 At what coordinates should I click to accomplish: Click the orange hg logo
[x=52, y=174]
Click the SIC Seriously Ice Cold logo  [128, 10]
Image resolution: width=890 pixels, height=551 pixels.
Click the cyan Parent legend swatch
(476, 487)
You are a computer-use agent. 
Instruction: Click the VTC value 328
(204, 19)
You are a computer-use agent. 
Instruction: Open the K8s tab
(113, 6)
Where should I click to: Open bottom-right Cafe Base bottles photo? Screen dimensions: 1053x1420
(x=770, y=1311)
----------
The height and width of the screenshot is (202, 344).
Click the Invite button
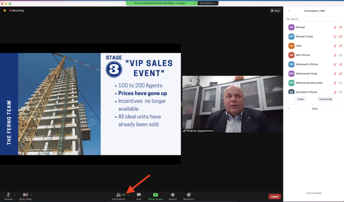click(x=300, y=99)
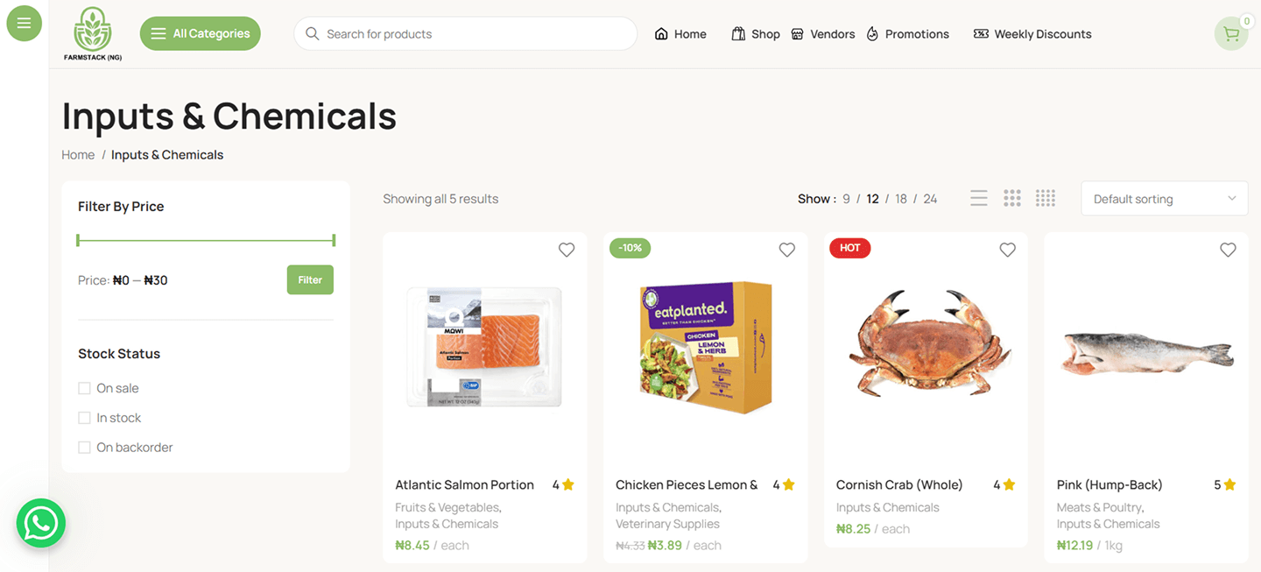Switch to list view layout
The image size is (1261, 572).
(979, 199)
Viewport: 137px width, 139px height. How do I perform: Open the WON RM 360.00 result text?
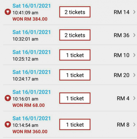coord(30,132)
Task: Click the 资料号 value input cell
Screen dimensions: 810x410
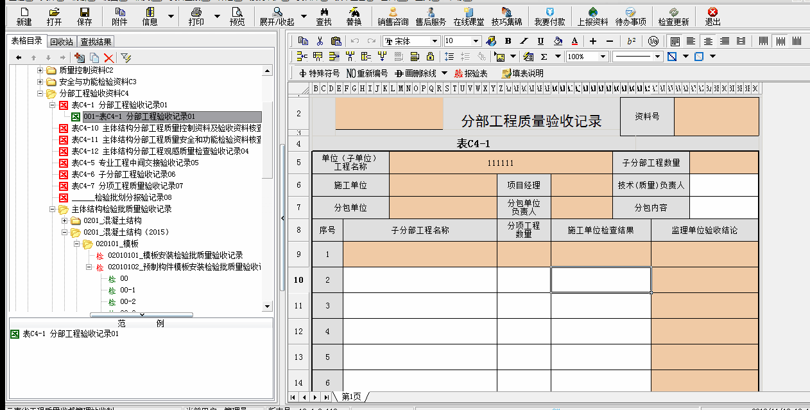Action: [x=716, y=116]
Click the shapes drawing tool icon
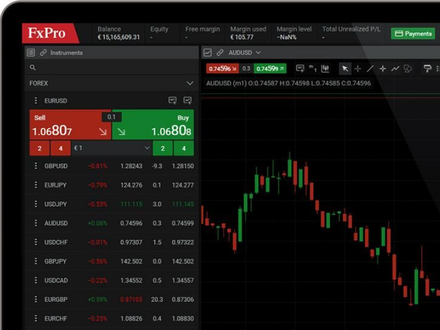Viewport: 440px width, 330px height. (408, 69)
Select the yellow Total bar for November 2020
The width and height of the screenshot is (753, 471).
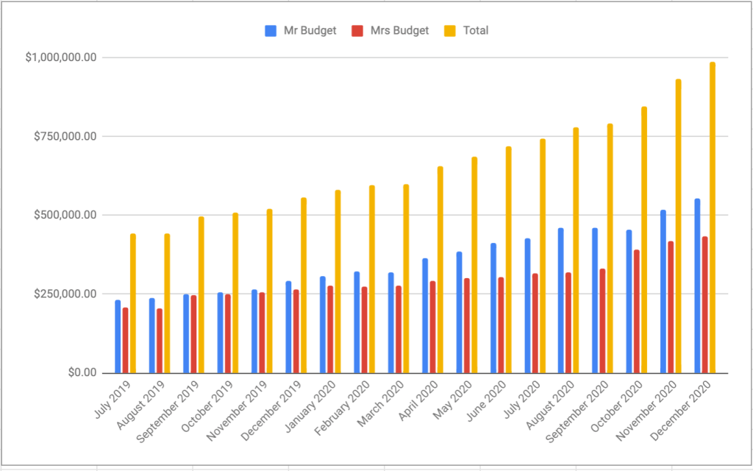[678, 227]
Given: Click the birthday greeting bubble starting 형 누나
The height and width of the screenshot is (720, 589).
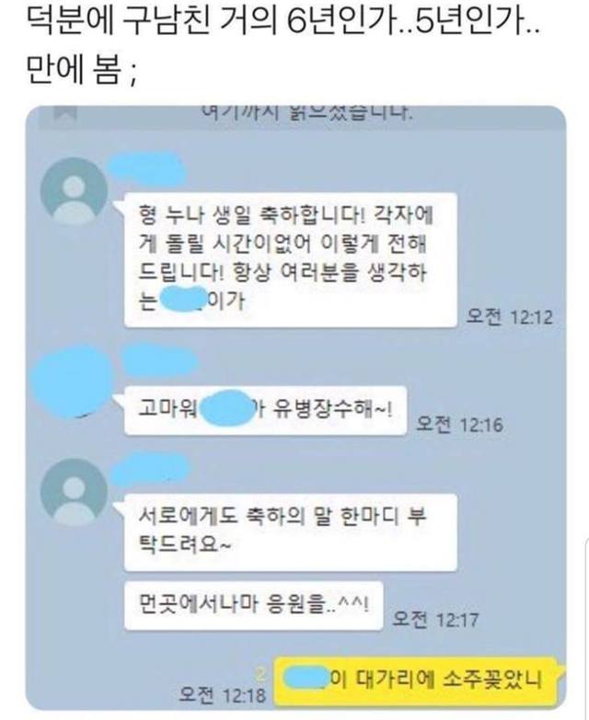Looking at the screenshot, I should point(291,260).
----------
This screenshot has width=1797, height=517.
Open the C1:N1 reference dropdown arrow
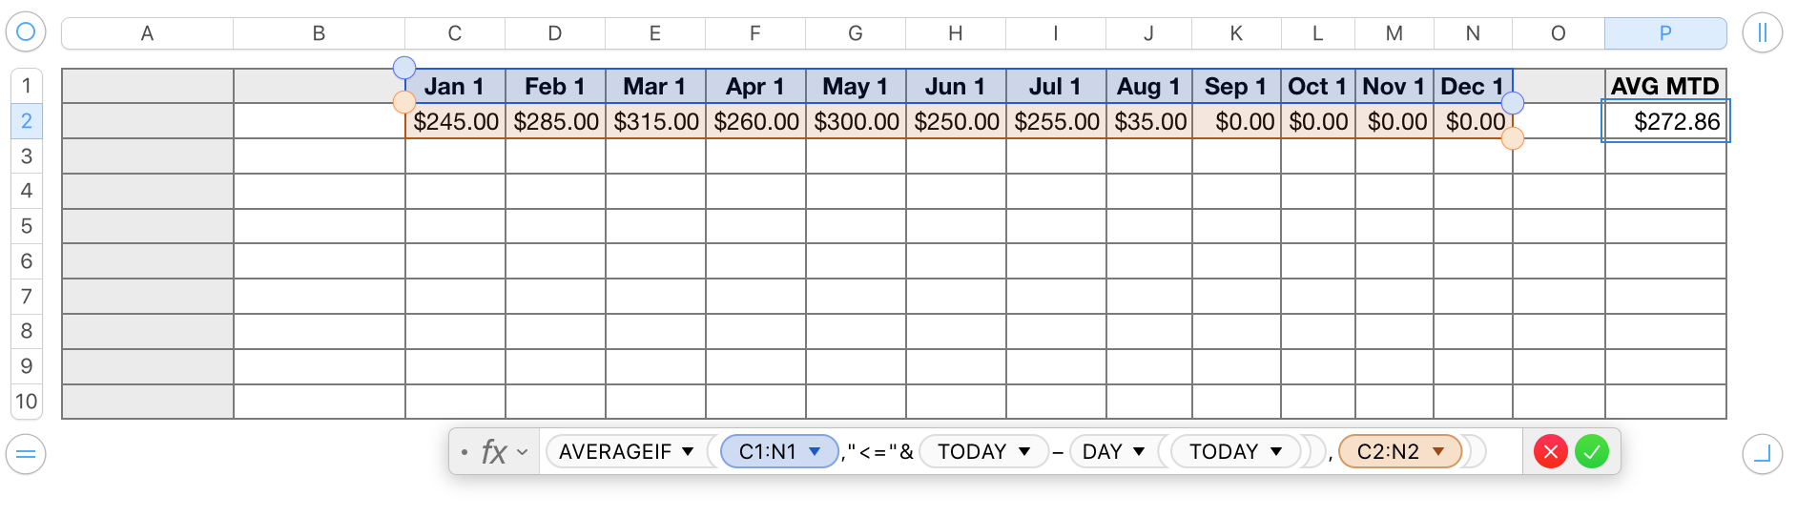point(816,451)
----------
Problem: Reproduce the records above exactly, but only from the line with "The height and width of the screenshot is (202, 344)." up to and including the line with "Given: Click the". Leave the pictures out.

Answer box:
The height and width of the screenshot is (202, 344).
Click the Invite button
click(x=300, y=99)
Switch to list view layout
The image size is (1261, 572).
(979, 199)
Viewport: 137px width, 139px height. How do I perform: Open the WON RM 360.00 result text?
coord(30,132)
Task: Click the 资料号 value input cell
Screen dimensions: 810x410
Action: [x=716, y=116]
Click the shapes drawing tool icon
Viewport: 440px width, 330px height. (408, 69)
Select the yellow Total bar for November 2020
The width and height of the screenshot is (753, 471).
[678, 227]
Given: Click the birthday greeting bubble starting 형 누나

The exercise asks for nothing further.